ASSIGNMENT -
Starting from the line containing "Where should I", write out the rest of the entries exactly, through the final line, including nothing else.

Data entries -
***

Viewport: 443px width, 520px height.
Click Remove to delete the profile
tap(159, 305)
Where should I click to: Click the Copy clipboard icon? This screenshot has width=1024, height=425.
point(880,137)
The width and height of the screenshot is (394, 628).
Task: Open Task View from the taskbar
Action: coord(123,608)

***

PROBLEM SOLUTION -
Where should I click to: Click the Copy clipboard icon? This screenshot has width=1024, height=425.
point(880,137)
The width and height of the screenshot is (394, 628).
Task: Open Task View from the taskbar
Action: coord(123,608)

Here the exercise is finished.